Date: May 4, 2011
Source: Agence France Press
Libya's unshackled youth find voice in media

by Dominique Soguel


BENGHAZI, Libya (AFP) – Newspapers and magazines are mushrooming in Libya's rebel capital Benghazi where a new generation of media entrepreneurs, unshackled from government censorship, is thriving.
The son of Fathi al-Jahmy, a prominent pro-democracy Libyan dissident who died after going into a coma while in solitary confinement, is chipping into Panorama, a multi-lingual weekly newspaper, as its political reporter.
"My father had many principles that I hope to advance," said Ahmed al-Jahmy.
Jahmy, a young man in jeans and black T-shirt, looked around nervously during an interview, unconvinced that the prized new-found freedom is a given or that the regime's spooks were truly gone.


"Don't speak so loudly, you just don't know" he reprimanded his colleague Ziad who had launched into an analysis on whether there was a real risk of fundamentalism gaining ground in a practising but moderate Muslim society.
"There was no freedom of expression before," Jahmy, 27, told AFP with a wry, apologetic smile.
"Under (Libyan leader Moamer) Kadhafi there was no way of starting a newspaper without security clearance, and every newspaper had to have Kadhafi's Green Book slogans at the top of the front page."
The main papers before Libya's second city became the opposition's bastion -- the self-dubbed "Free Libya" -- were government newspaper Akhbar Benghazi and Al-Qurayna, under the grip of Kadhafi's son Seif al-Islam.
"The press before was all by Kadhafi and making him look like an angel," said Miehad Mahana, 20, an engineering and architecture student turned English editor.

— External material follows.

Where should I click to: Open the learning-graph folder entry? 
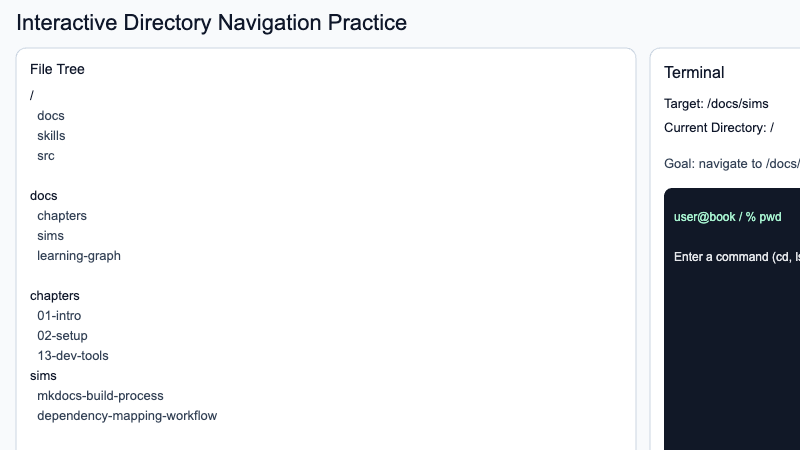pyautogui.click(x=79, y=256)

"Now we can say whatever we want and we want the world to hear us: we don't want Kadhafi. We win or we die. We want to show the world the brave Libya that is willing to die to be free," she added.
Panorama launches its second edition on Tuesday, the fruit of 22 young Libyans, men and women under 30, who worked countless hours to produce a publication containing articles in Arabic, English, French and Italian.
The first 2,000 copies cost them "575 dinars exactly," which the team itself paid, meaning they will eventually have to put a price on what is now a free weekly or find sympathetic financing.
"We want to show the real Libya... the poverty despite oil profits and all the problems that are a fall-out from Kadhafi: the high unemployment, the corruption, our polluted coastline," said Ziad.

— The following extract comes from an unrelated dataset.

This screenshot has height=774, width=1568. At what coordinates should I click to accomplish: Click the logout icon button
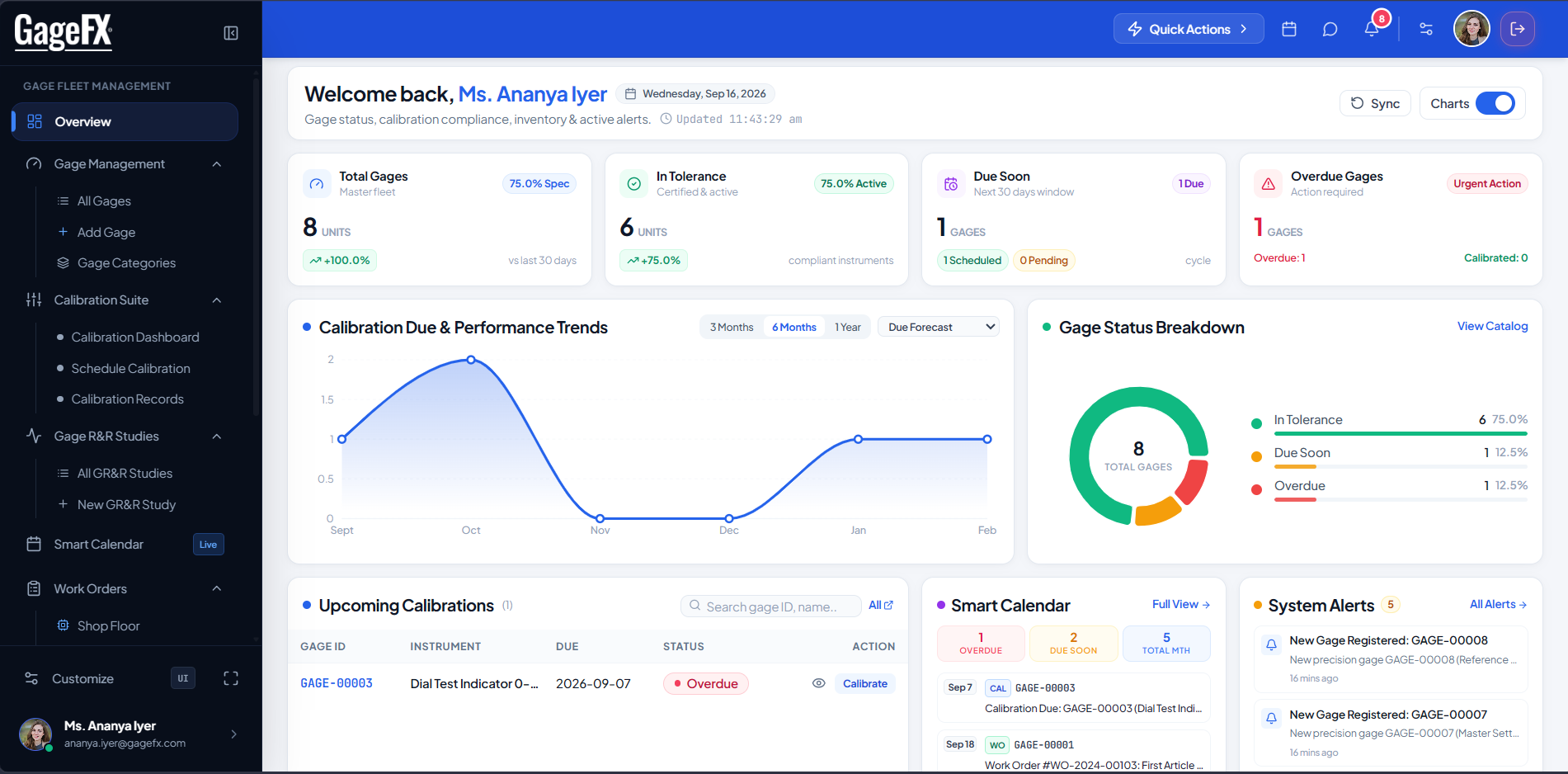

The collapse of censorship, he said, opened many doors. But social norms still set some barriers, with values such as women's modesty pushing their female colleagues to return home early or women to refuse being photographed.
"When a woman is taking the picture it is more comfortable for women because of our culture and religion but some still do not accept to be photographed and we respect that," explained Rona Issam Quleissa, 21, the team's photographer.

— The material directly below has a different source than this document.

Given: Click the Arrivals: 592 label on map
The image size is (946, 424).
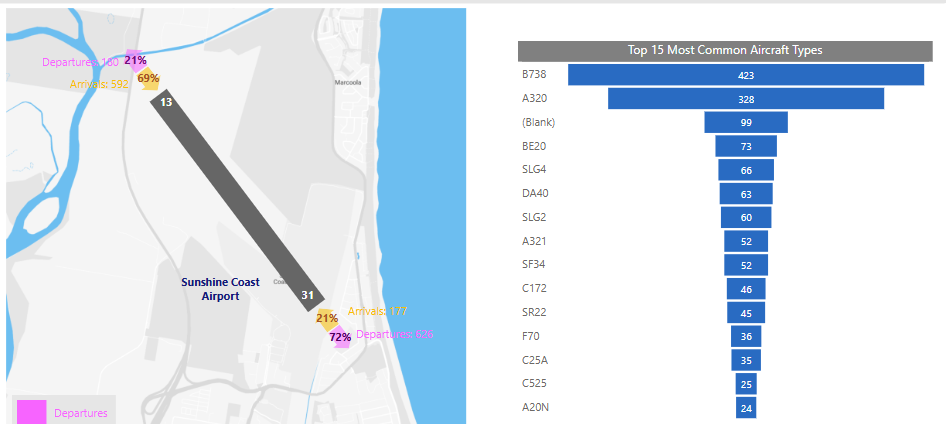Looking at the screenshot, I should pyautogui.click(x=99, y=84).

Libya is witnessing the rise of a new generation of media entrepreneurs who are passionate but still figuring out the nuts and bolts of the business: from printing costs and distribution strategy to ethics and fact-checking.
Their efforts are impressing an older generation of intellectuals, who still recall their own secretive student meetings underscored by the fear that Kadhafi's revolutionary committees would eavesdrop or barge in to blow them up.
"Anyone can start a newspaper now, but most people doing this are young, and that's a real pleasure to see," said Ramadan Jabrou, a Benghazi-based lawyer and writer.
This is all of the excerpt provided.